Through visual illusions and contrasting mixed languages, Emilie Fitzgerald’s work investigates the balance between subject-matter and surface-matter.

Using Winnicott’s theory of transitional phenomena, Emilie uses nostalgic and often kitsch imagery with reference to fairy tales and children’s stories, exploring themes of temptation, seduction and deception through symbolic food and landscapes.

Combining different visual languages in a pastiche approach to painting, Emilie often transcribes archetypal images from artists like Paul Cezanne, Salvador Dali and Matisse, contrasting these against Bob Ross landscapes and children’s illustrations as well as photography and digital art.

Emilie creates a level of visual ambiguity that questions what is real and what is artificial; what is found and what is created. In a layered, fragmentary approach to making, different ways of painting are combined to expose the materiality of the other, referencing artists such as David Salle and Laura Owens.
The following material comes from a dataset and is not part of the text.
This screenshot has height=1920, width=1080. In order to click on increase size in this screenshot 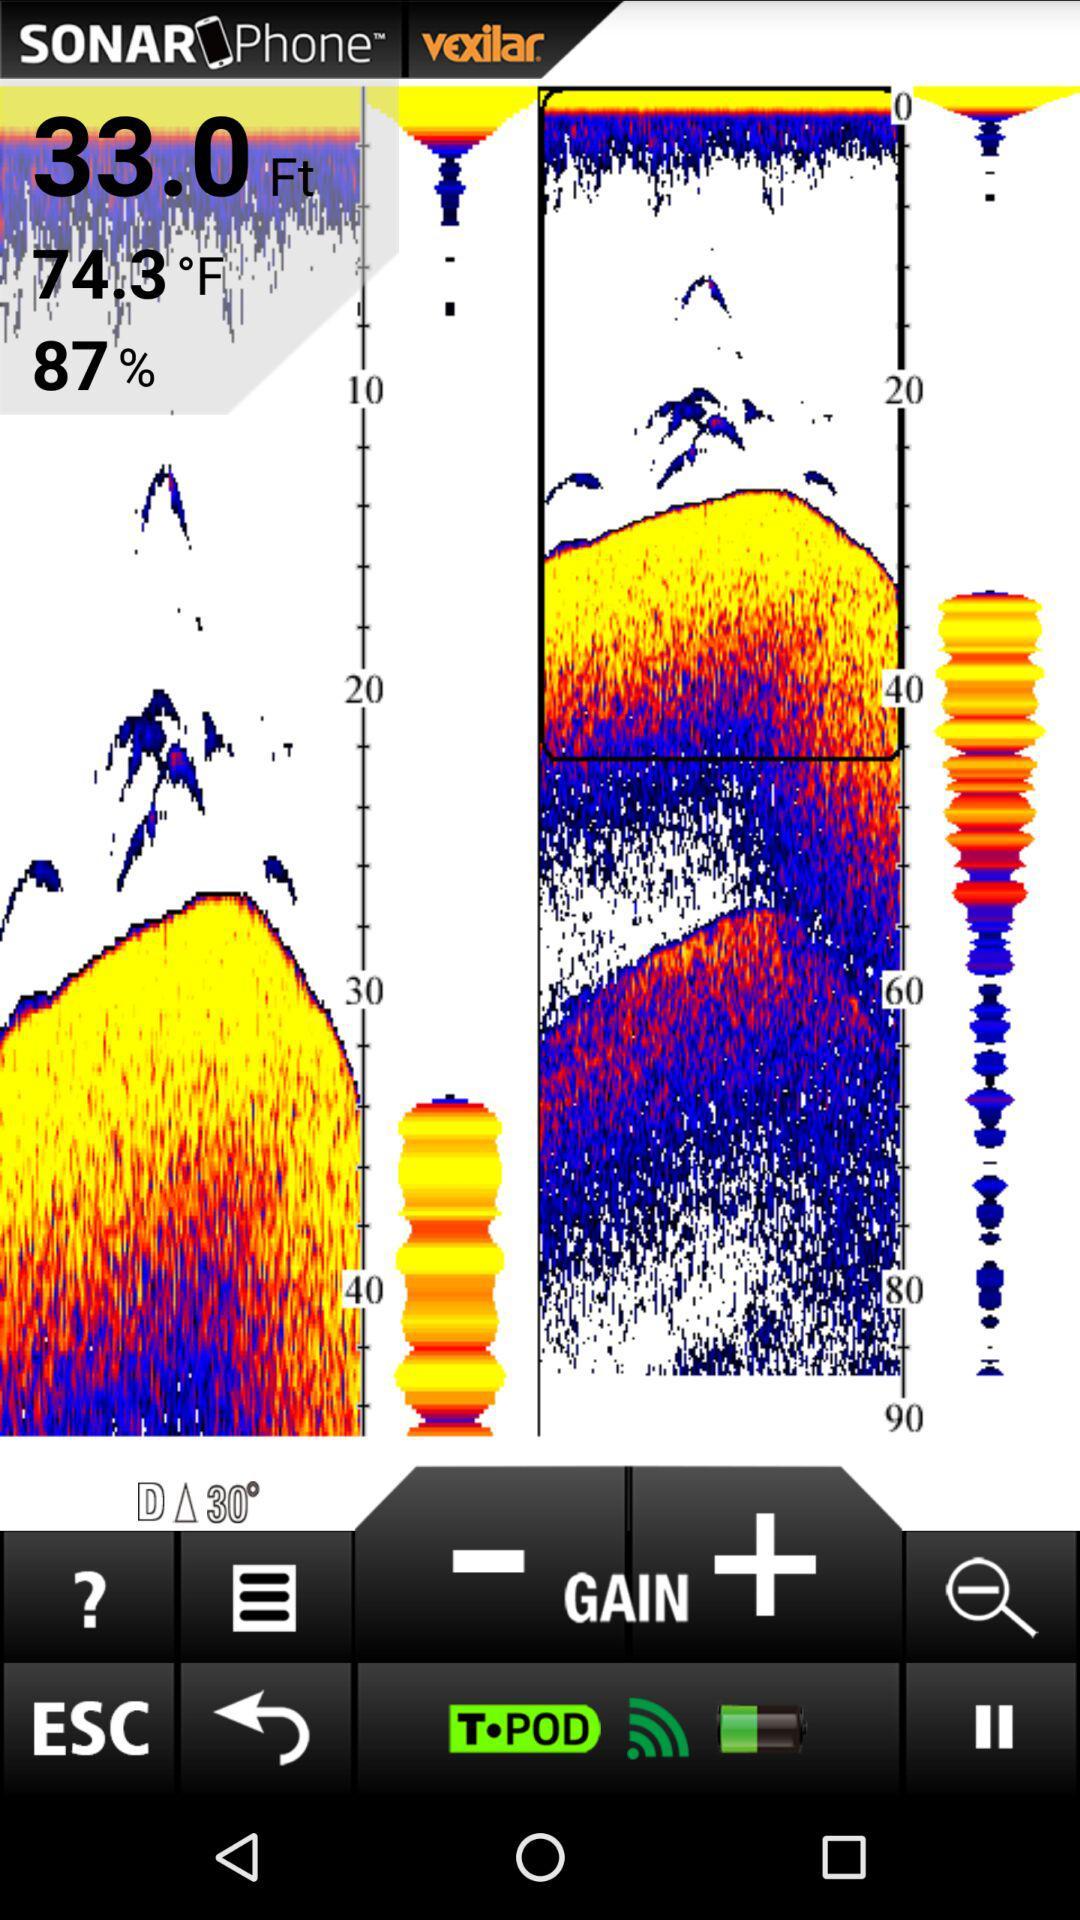, I will do `click(765, 1563)`.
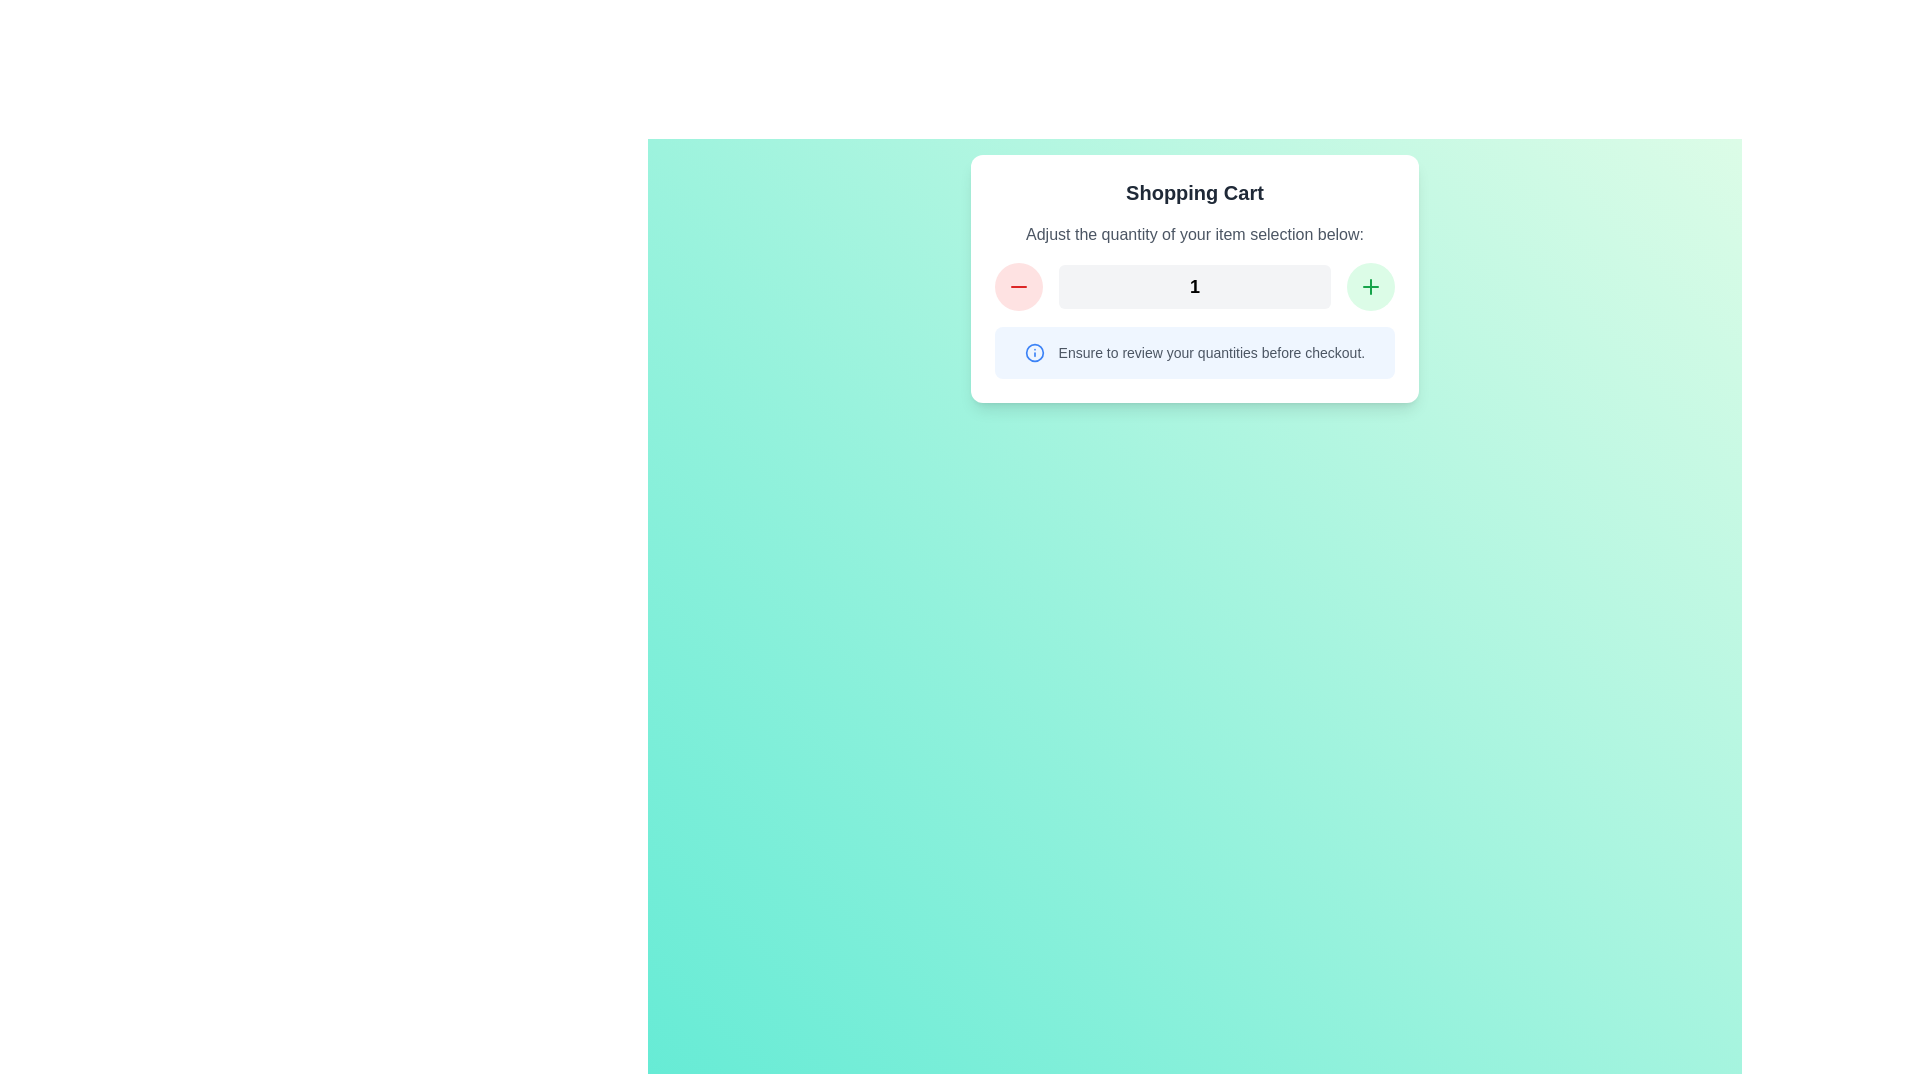 The image size is (1920, 1080). I want to click on informational message located in the blue notification bar at the center of the interface, guiding users to review their item quantities before proceeding to checkout, so click(1210, 352).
In her work, photorealism sits next to a painterly brush mark and texture is used to create a trompe l’oeil effect. Illusions bring the surface-matter to the forefront, reminding the viewer that even the photographic elements are still just paint, whilst the objects, of which the spectator can relate to, brings the focus back on to the subject. As a result, neither the subject-matter nor the surface-matter is privileged over the other

Accolades

BA Fine Art, City & Guilds of London Art School, 2019.

Awards: Winner of The Clyde & Co Art Award, London 2019.

Group Exhibition: Exceptional, Collyer Bristow Gallery, London 2019.